* **Exercise goal**
Retype every entry below exactly as it stands.

Collected data:
__________

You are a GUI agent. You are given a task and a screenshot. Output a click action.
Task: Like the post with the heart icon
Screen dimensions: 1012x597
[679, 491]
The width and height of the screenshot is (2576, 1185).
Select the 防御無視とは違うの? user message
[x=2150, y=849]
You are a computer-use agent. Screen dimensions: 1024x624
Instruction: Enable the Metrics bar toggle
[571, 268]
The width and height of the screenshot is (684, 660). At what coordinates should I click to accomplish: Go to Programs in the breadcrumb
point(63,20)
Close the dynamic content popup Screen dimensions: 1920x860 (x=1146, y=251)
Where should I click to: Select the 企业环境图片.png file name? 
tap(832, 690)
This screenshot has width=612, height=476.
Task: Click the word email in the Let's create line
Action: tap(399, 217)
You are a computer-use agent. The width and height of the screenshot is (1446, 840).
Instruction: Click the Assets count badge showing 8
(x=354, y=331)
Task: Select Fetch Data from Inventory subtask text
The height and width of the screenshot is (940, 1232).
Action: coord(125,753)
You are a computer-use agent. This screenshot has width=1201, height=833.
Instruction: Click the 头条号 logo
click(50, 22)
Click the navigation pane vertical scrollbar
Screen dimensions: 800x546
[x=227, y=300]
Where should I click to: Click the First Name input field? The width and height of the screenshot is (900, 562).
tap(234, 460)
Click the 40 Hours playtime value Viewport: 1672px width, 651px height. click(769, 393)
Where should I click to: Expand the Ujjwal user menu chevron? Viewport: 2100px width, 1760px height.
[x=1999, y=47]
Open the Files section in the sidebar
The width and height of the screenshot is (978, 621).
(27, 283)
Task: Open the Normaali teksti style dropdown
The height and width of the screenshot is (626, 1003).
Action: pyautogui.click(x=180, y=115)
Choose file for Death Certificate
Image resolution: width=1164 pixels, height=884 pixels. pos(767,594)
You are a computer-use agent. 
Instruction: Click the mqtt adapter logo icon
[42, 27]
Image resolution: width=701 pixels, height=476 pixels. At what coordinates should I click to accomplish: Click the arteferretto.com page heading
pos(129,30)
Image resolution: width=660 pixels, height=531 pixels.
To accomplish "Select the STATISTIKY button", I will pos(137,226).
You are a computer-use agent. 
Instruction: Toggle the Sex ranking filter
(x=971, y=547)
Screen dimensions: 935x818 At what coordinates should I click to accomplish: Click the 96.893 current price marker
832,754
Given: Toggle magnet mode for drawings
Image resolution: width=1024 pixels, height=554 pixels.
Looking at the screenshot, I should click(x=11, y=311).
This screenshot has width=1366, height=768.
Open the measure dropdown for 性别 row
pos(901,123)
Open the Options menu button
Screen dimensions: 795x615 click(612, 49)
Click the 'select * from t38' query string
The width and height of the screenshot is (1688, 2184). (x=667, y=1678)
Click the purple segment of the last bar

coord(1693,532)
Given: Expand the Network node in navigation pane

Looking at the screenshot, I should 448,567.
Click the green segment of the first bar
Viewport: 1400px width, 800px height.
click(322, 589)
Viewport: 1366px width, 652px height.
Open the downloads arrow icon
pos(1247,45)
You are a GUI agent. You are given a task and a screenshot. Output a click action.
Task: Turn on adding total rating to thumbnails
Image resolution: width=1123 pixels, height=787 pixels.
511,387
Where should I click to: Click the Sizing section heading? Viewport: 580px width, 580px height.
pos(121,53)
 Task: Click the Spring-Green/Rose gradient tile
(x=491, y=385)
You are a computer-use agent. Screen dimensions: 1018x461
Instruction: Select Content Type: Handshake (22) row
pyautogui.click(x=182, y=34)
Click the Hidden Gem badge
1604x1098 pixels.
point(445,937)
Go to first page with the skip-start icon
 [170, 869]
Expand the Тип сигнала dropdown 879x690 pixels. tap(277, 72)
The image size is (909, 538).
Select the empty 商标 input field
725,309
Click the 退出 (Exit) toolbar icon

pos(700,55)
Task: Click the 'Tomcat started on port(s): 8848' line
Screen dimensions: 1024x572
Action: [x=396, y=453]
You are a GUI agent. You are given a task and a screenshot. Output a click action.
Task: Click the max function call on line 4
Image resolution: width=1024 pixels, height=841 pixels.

__________

* **The answer**
You are a GUI agent. You are given a task and a screenshot. Output a click action.
Task: Like the post with the heart icon
Screen dimensions: 1012x597
[679, 491]
The width and height of the screenshot is (2576, 1185).
Select the 防御無視とは違うの? user message
[x=2150, y=849]
You are a computer-use agent. Screen dimensions: 1024x624
Instruction: Enable the Metrics bar toggle
[571, 268]
The width and height of the screenshot is (684, 660). At what coordinates should I click to accomplish: Go to Programs in the breadcrumb
point(63,20)
Close the dynamic content popup Screen dimensions: 1920x860 (x=1146, y=251)
Where should I click to: Select the 企业环境图片.png file name? 
tap(832, 690)
This screenshot has width=612, height=476.
Task: Click the word email in the Let's create line
Action: tap(399, 217)
You are a computer-use agent. The width and height of the screenshot is (1446, 840).
Instruction: Click the Assets count badge showing 8
(x=354, y=331)
Task: Select Fetch Data from Inventory subtask text
The height and width of the screenshot is (940, 1232).
Action: coord(125,753)
You are a computer-use agent. This screenshot has width=1201, height=833.
Instruction: Click the 头条号 logo
click(50, 22)
Click the navigation pane vertical scrollbar
Screen dimensions: 800x546
[x=227, y=300]
Where should I click to: Click the First Name input field? The width and height of the screenshot is (900, 562).
tap(234, 460)
Click the 40 Hours playtime value Viewport: 1672px width, 651px height. click(769, 393)
Where should I click to: Expand the Ujjwal user menu chevron? Viewport: 2100px width, 1760px height.
[x=1999, y=47]
Open the Files section in the sidebar
The width and height of the screenshot is (978, 621).
(27, 283)
Task: Open the Normaali teksti style dropdown
The height and width of the screenshot is (626, 1003).
Action: pyautogui.click(x=180, y=115)
Choose file for Death Certificate
Image resolution: width=1164 pixels, height=884 pixels. pos(767,594)
You are a computer-use agent. 
Instruction: Click the mqtt adapter logo icon
[42, 27]
Image resolution: width=701 pixels, height=476 pixels. At what coordinates should I click to accomplish: Click the arteferretto.com page heading
pos(129,30)
Image resolution: width=660 pixels, height=531 pixels.
To accomplish "Select the STATISTIKY button", I will pos(137,226).
You are a computer-use agent. 
Instruction: Toggle the Sex ranking filter
(x=971, y=547)
Screen dimensions: 935x818 At what coordinates should I click to accomplish: Click the 96.893 current price marker
832,754
Given: Toggle magnet mode for drawings
Image resolution: width=1024 pixels, height=554 pixels.
Looking at the screenshot, I should click(x=11, y=311).
This screenshot has width=1366, height=768.
Open the measure dropdown for 性别 row
pos(901,123)
Open the Options menu button
Screen dimensions: 795x615 click(612, 49)
Click the 'select * from t38' query string
The width and height of the screenshot is (1688, 2184). (x=667, y=1678)
Click the purple segment of the last bar

coord(1693,532)
Given: Expand the Network node in navigation pane

Looking at the screenshot, I should 448,567.
Click the green segment of the first bar
Viewport: 1400px width, 800px height.
click(322, 589)
Viewport: 1366px width, 652px height.
Open the downloads arrow icon
pos(1247,45)
You are a GUI agent. You are given a task and a screenshot. Output a click action.
Task: Turn on adding total rating to thumbnails
Image resolution: width=1123 pixels, height=787 pixels.
511,387
Where should I click to: Click the Sizing section heading? Viewport: 580px width, 580px height.
pos(121,53)
 Task: Click the Spring-Green/Rose gradient tile
(x=491, y=385)
You are a computer-use agent. Screen dimensions: 1018x461
Instruction: Select Content Type: Handshake (22) row
pyautogui.click(x=182, y=34)
Click the Hidden Gem badge
1604x1098 pixels.
point(445,937)
Go to first page with the skip-start icon
 [170, 869]
Expand the Тип сигнала dropdown 879x690 pixels. tap(277, 72)
The image size is (909, 538).
Select the empty 商标 input field
725,309
Click the 退出 (Exit) toolbar icon

pos(700,55)
Task: Click the 'Tomcat started on port(s): 8848' line
Screen dimensions: 1024x572
Action: [x=396, y=453]
You are a GUI agent. You are given a task and a screenshot. Output a click action.
Task: Click the max function call on line 4
Image resolution: width=1024 pixels, height=841 pixels.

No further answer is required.